Founded in 1964 by medical students from Howard University College of Medicine and Meharry Medical College, the Student National Medical Association includes more than 7,000 medical students, pre-medical students and physicians. The SNMA is dedicated to increasing the number of African-American, Latino and other students of color entering and completing medical school and to assisting in the eradication of racial and ethnic health disparities.
As director of Region VII, Douglas will represent students from six states that have 11 medical schools and 20 undergraduate colleges and universities.

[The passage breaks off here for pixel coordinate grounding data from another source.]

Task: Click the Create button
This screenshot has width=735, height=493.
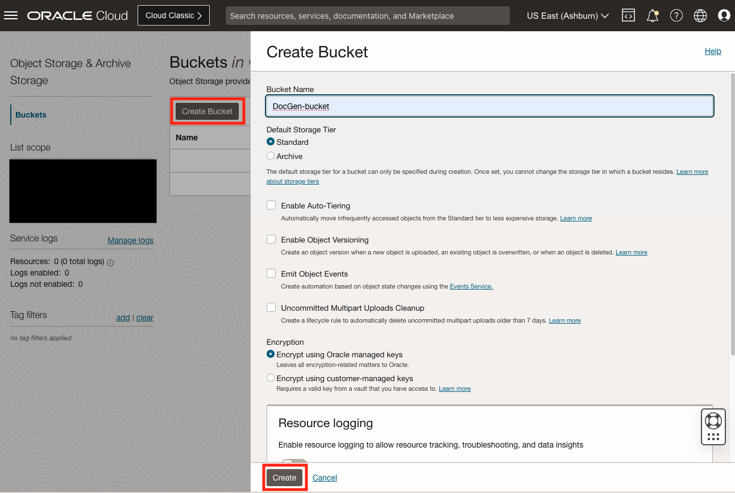Action: click(284, 478)
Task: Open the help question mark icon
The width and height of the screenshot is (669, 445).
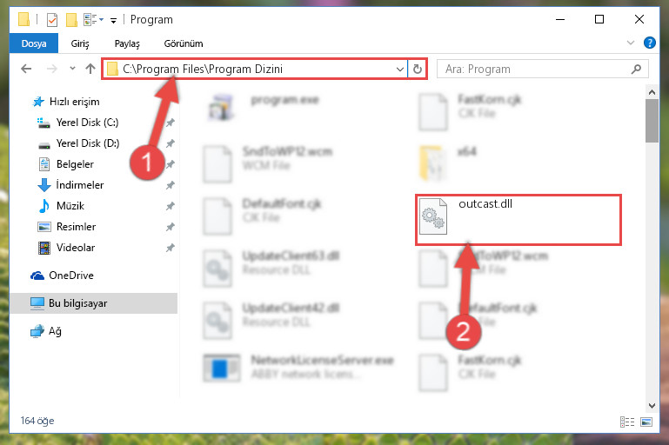Action: pyautogui.click(x=649, y=43)
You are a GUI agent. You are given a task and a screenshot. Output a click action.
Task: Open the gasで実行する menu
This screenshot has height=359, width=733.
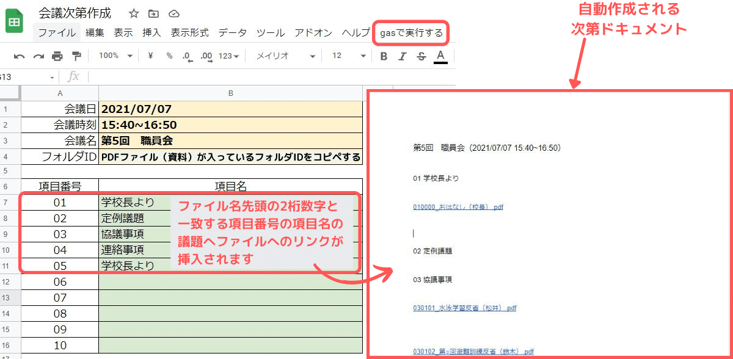coord(410,33)
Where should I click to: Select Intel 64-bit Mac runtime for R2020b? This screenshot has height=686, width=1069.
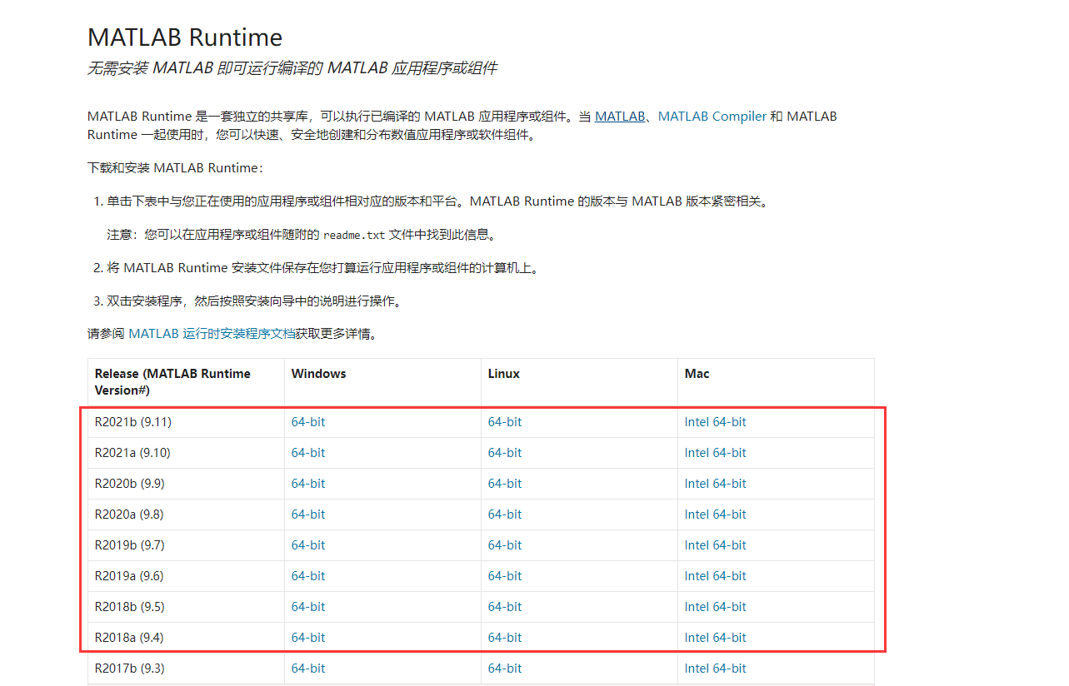coord(715,483)
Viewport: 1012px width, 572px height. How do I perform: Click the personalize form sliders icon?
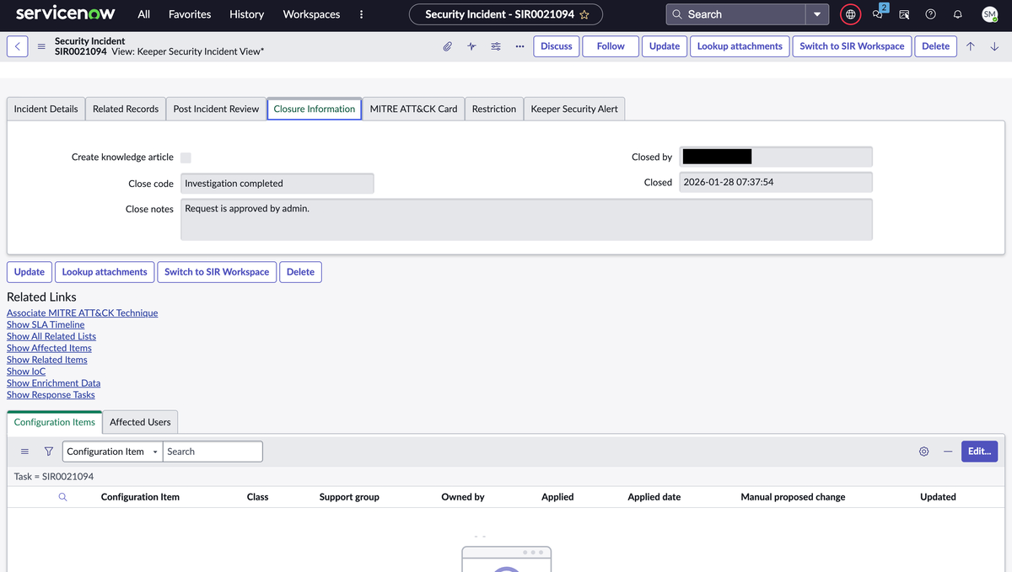(x=496, y=46)
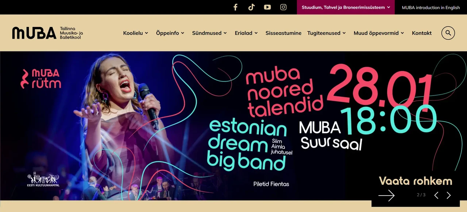Show previous slide with left chevron
The height and width of the screenshot is (212, 467).
[x=436, y=195]
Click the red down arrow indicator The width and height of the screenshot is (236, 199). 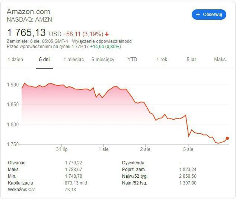(107, 34)
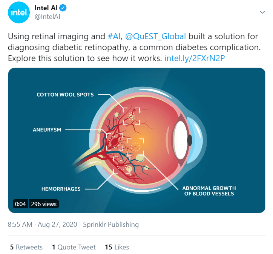Click the Abnormal Growth of Blood Vessels label

point(209,191)
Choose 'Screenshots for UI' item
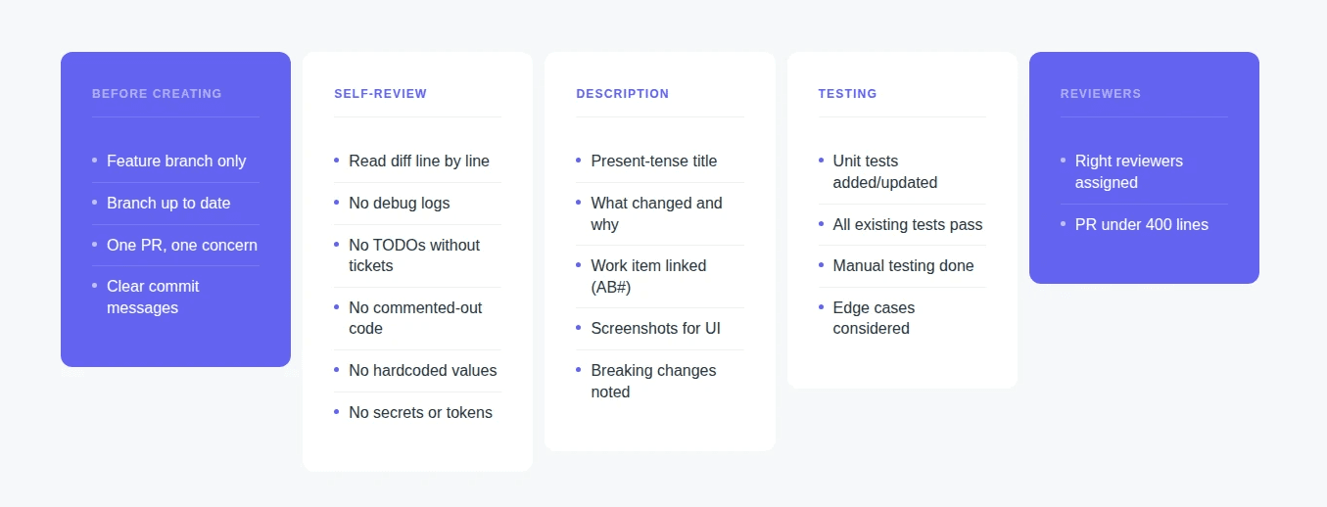The height and width of the screenshot is (507, 1327). click(656, 329)
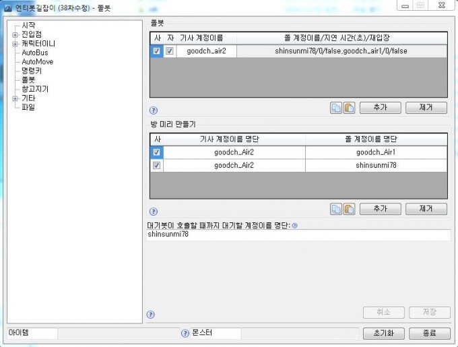
Task: Click the shinsunmi78 waiting account text field
Action: pyautogui.click(x=298, y=235)
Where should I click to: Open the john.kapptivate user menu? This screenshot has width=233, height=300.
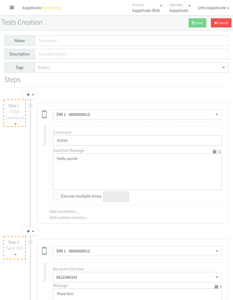pos(214,8)

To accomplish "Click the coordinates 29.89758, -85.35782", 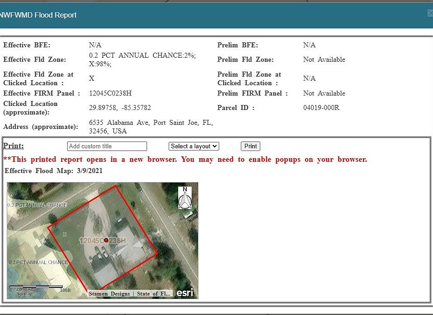I will (120, 108).
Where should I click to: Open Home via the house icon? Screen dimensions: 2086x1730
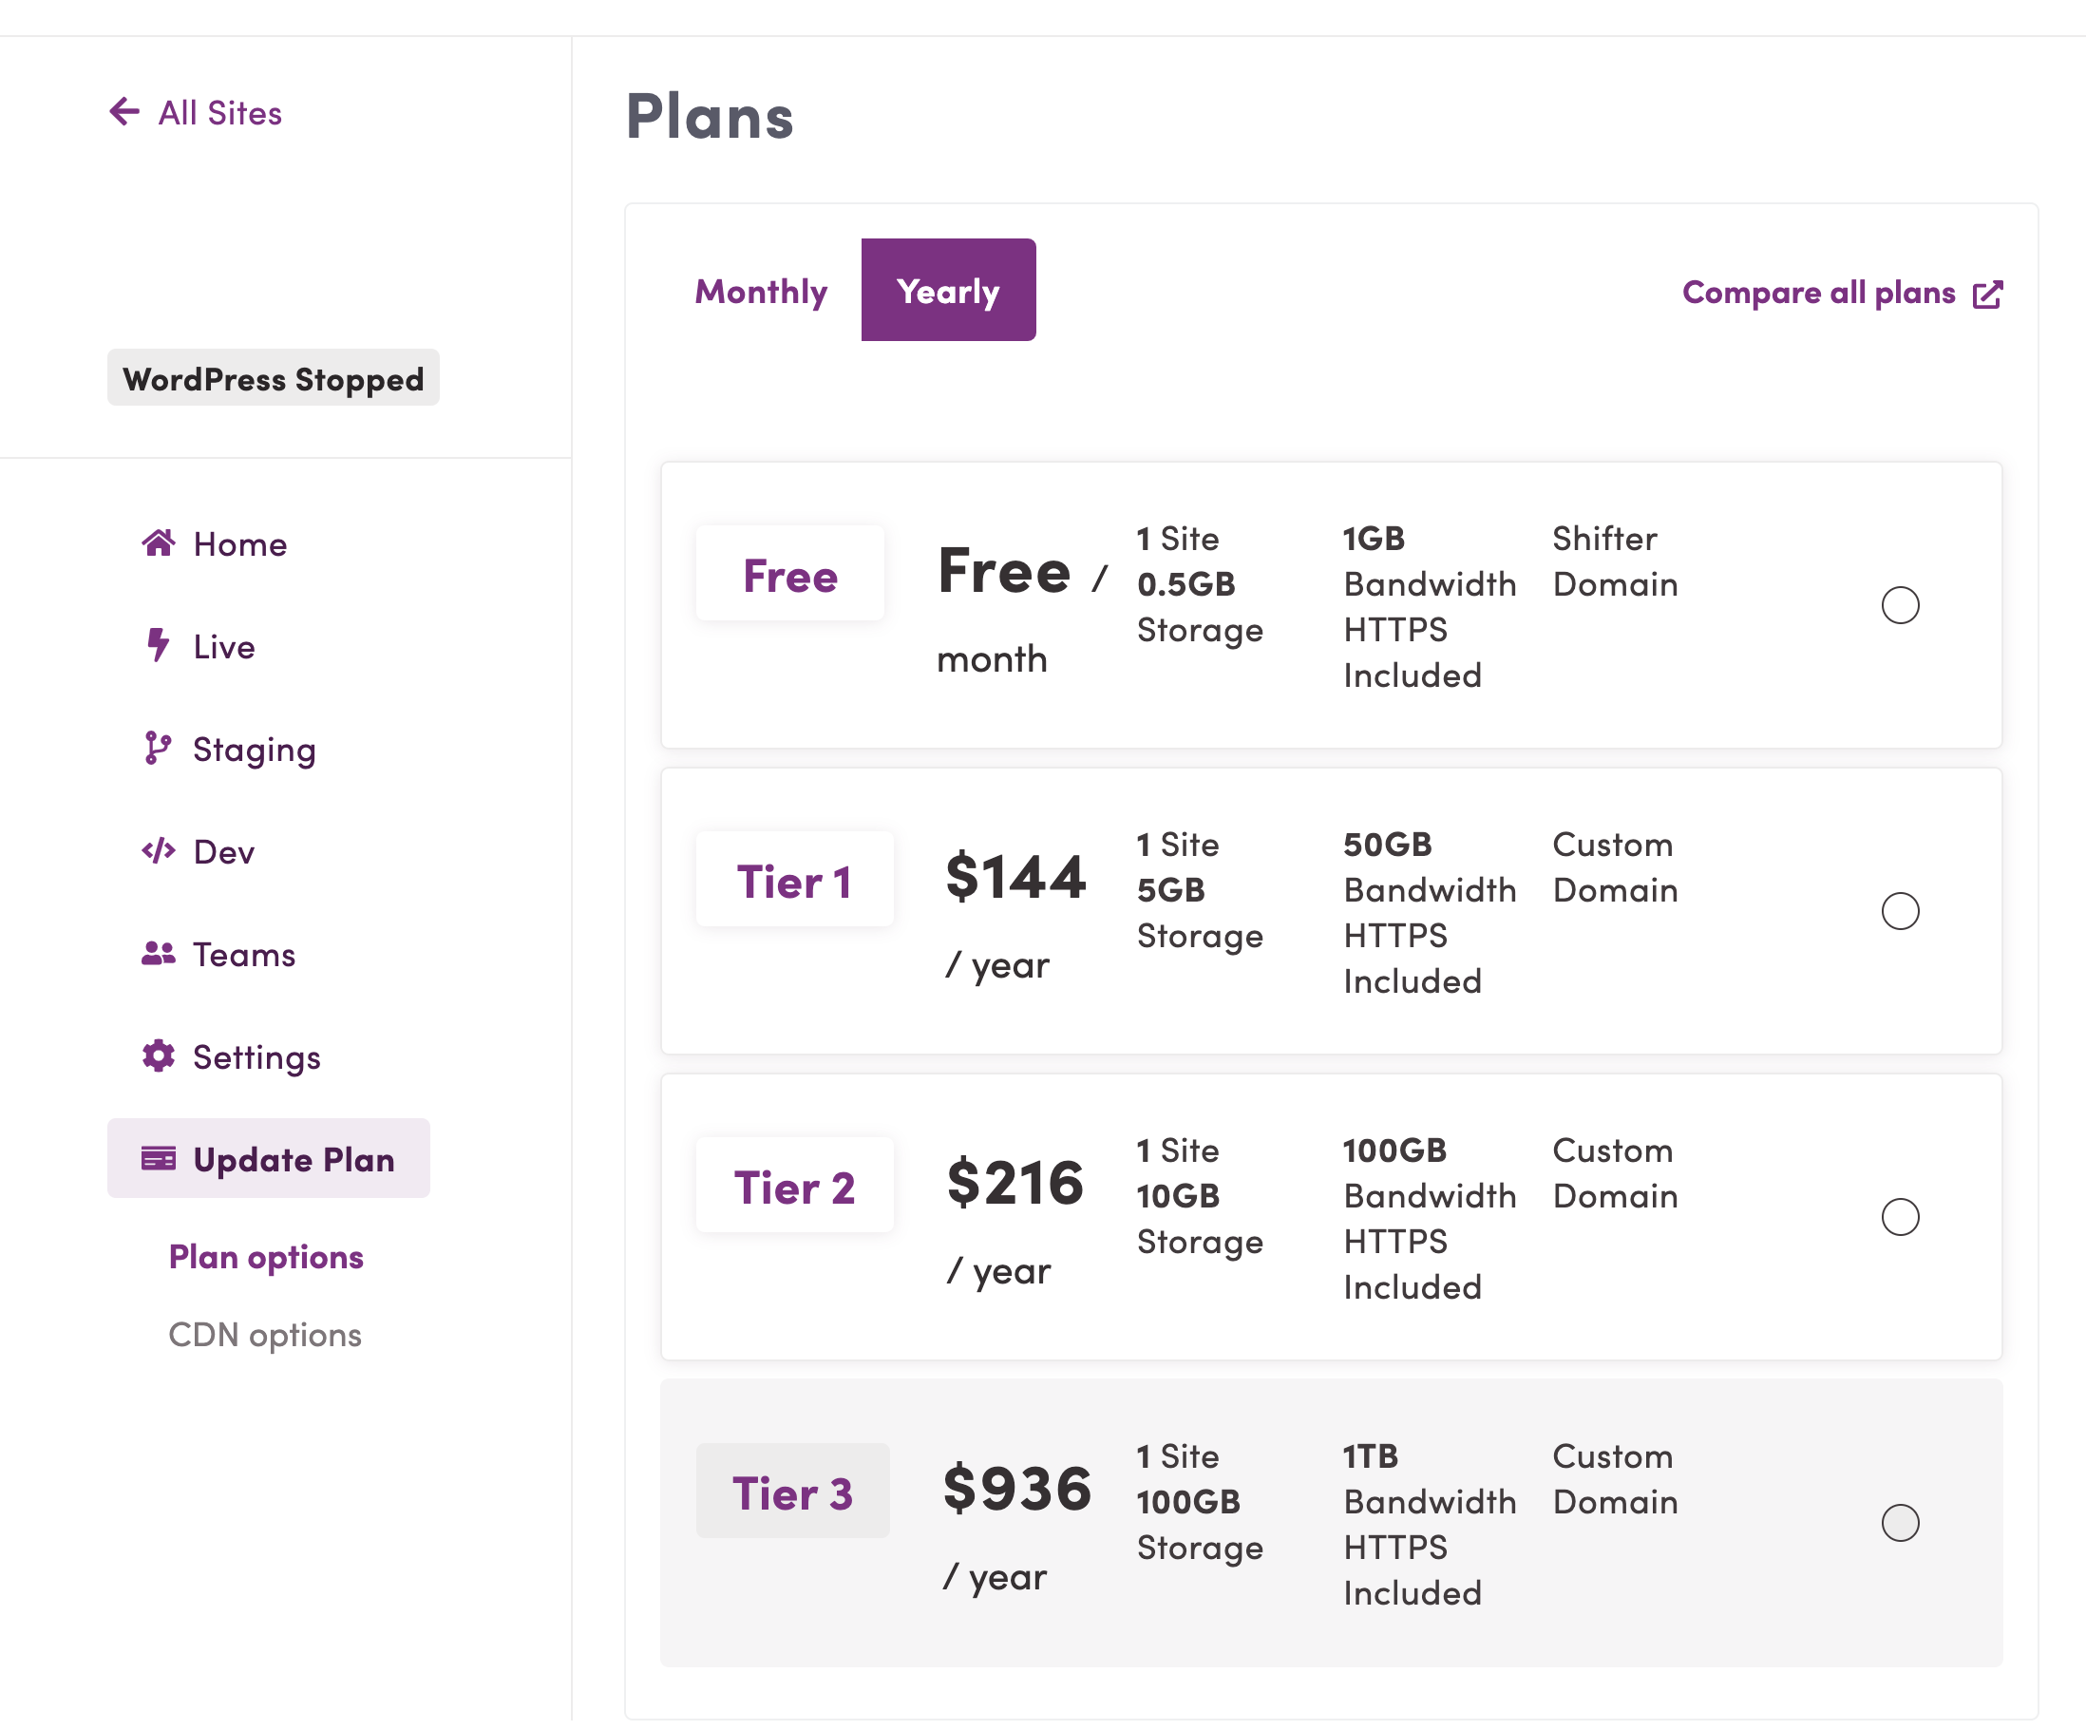click(159, 543)
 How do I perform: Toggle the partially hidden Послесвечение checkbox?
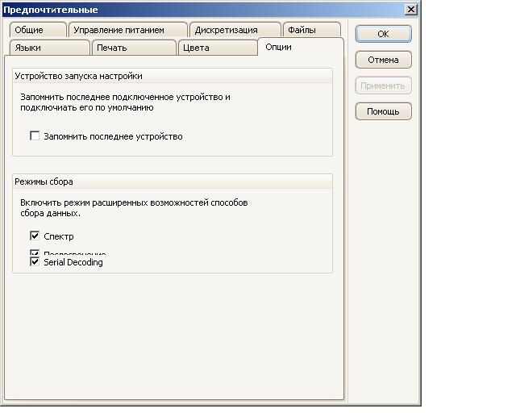35,253
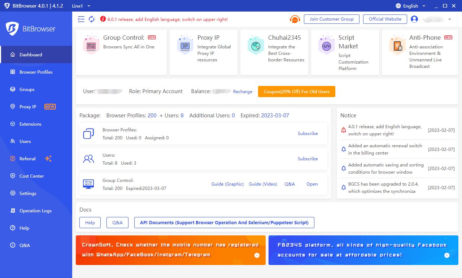Screen dimensions: 462x278
Task: Collapse the sidebar with the hamburger icon
Action: coord(81,19)
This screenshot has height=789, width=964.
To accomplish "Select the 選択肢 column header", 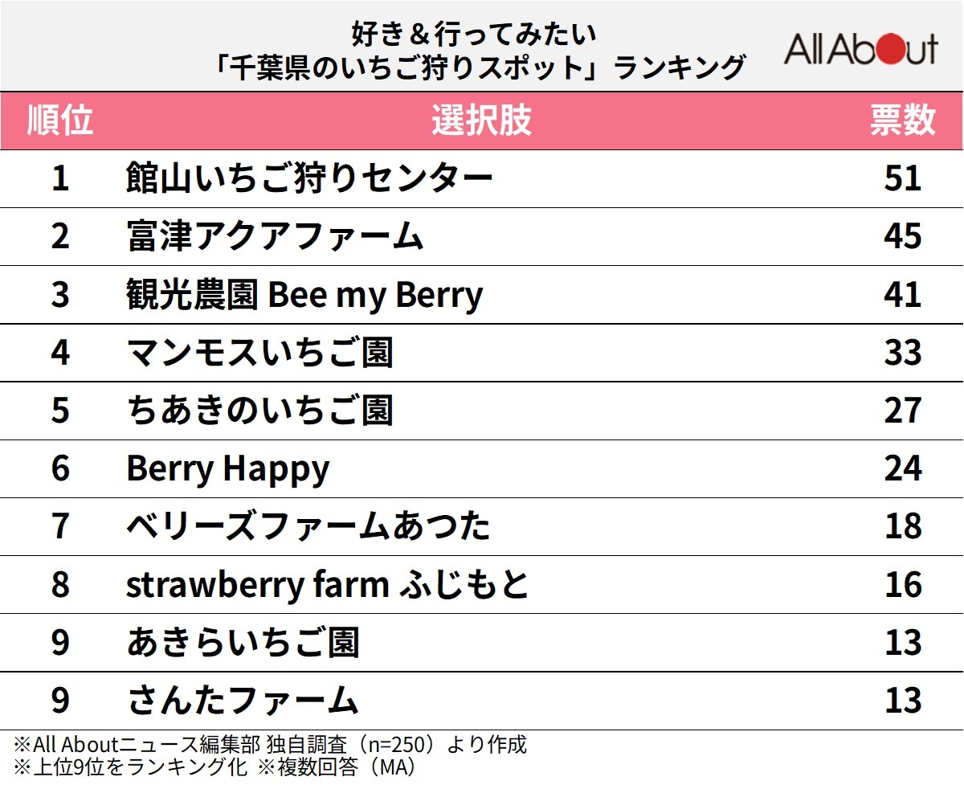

“I am honored to serve as the Region VII director for the Student National Medical Association and excited to uphold the mission of the SNMA in our region,” Douglas said. “As director, I hope to not only lead the region, but continue the valuable programming we offer and expand outreach to pre-med students and younger students who are interested in careers in medicine. As the world reopens, we once again want to offer conferences and other opportunities to regain the unity that only in-person meetings bring.”
“The Frank H. Netter MD School of Medicine community is extremely proud of Sotonye Douglas for her election to this prestigious leadership position in the SNMA,” said Dr. Phillip Boiselle, dean of Quinnipiac Netter. “As a relatively new medical school, it is particularly meaningful to have leadership representation in such a venerable organization that shares our mutual goals of supporting medical students from backgrounds traditionally underrepresented in medicine, addressing the needs of underserved communities, and training the next generation of culturally competent and socially conscious physicians.”
Douglas, a first-generation American born and raised in Brooklyn, New York, knows firsthand about persistent barriers students face because of poverty and economic class.
“The financial burdens were the most discouraging for me,” said Douglas, who holds a bachelor’s degree in biology and visual art from the University at Albany and a master’s degree in biomedical sciences from the Geisinger Commonwealth School of Medicine. “I am hoping by removing some of the barriers to success, we can encourage students to persevere and remind them that someone believes in their future and is endeavoring to change their narrative.”
Outside of medical school, Douglas has been dedicated to serving lower socio-economic communities through various nonprofit projects and initiatives, including the1001 Aspirations Project,which she founded. The non-profit, which donates medical school prep course materials and other resources to students in need, is committed to impacting the lives of 1,001 students by 2026. At Quinnipiac Netter, Douglas has served as president of The Cheshire Wellness Friday Initiative and volunteered for The Health Career Pathways, a pipeline program that aims to increase the number of individuals underrepresented in medicine and provide a more diverse workforce to meet the health care needs of the communities they serve.